Entries supplied:

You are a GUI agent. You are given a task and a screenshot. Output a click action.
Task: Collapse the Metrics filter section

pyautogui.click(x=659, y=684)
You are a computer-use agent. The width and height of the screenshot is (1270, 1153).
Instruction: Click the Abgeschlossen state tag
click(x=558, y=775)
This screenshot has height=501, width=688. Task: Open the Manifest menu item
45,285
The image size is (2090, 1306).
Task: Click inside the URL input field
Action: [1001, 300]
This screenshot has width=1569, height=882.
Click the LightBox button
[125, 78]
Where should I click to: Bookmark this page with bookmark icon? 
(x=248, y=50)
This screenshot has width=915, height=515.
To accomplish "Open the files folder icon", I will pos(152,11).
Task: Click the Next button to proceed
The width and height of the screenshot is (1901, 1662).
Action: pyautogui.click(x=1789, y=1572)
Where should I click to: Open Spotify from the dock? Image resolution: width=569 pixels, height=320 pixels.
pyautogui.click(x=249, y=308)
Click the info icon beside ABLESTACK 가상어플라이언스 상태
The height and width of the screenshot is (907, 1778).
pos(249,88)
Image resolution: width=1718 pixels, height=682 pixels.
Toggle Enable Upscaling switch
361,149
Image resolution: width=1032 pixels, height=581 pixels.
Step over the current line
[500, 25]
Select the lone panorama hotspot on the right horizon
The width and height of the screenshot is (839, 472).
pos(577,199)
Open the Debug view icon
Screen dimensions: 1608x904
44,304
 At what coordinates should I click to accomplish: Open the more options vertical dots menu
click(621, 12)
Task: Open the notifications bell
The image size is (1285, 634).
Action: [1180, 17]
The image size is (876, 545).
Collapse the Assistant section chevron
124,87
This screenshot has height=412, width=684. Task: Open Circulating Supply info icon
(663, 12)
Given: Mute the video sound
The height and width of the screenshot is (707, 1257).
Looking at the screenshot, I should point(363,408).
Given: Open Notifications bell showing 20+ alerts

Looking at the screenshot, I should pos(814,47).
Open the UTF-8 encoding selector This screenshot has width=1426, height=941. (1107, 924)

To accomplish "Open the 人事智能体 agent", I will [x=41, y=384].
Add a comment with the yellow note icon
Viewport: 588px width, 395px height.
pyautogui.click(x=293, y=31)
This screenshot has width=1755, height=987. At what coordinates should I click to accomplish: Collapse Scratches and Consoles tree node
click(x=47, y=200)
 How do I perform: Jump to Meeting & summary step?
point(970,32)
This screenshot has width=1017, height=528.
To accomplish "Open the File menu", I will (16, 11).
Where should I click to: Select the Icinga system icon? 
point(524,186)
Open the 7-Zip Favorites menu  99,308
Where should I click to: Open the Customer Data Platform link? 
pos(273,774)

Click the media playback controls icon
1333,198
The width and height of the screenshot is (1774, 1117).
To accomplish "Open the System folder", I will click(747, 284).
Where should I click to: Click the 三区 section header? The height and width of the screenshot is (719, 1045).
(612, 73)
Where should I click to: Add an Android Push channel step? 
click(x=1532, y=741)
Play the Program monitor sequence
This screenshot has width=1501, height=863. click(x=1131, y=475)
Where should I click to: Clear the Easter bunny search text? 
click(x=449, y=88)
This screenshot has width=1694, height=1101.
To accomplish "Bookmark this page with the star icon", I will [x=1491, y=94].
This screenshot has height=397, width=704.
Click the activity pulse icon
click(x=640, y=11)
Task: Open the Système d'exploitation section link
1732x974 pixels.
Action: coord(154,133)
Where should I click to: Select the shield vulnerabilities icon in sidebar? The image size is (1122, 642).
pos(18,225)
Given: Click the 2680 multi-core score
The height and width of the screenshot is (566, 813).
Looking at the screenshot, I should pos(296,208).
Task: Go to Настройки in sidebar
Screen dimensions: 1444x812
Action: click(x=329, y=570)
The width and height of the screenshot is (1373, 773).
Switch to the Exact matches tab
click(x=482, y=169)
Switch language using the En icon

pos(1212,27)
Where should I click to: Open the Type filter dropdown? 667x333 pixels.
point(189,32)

What this task involves: When the records above are checked line by line, how many lines contain the word "folder"? Please give only that number.

Response: 2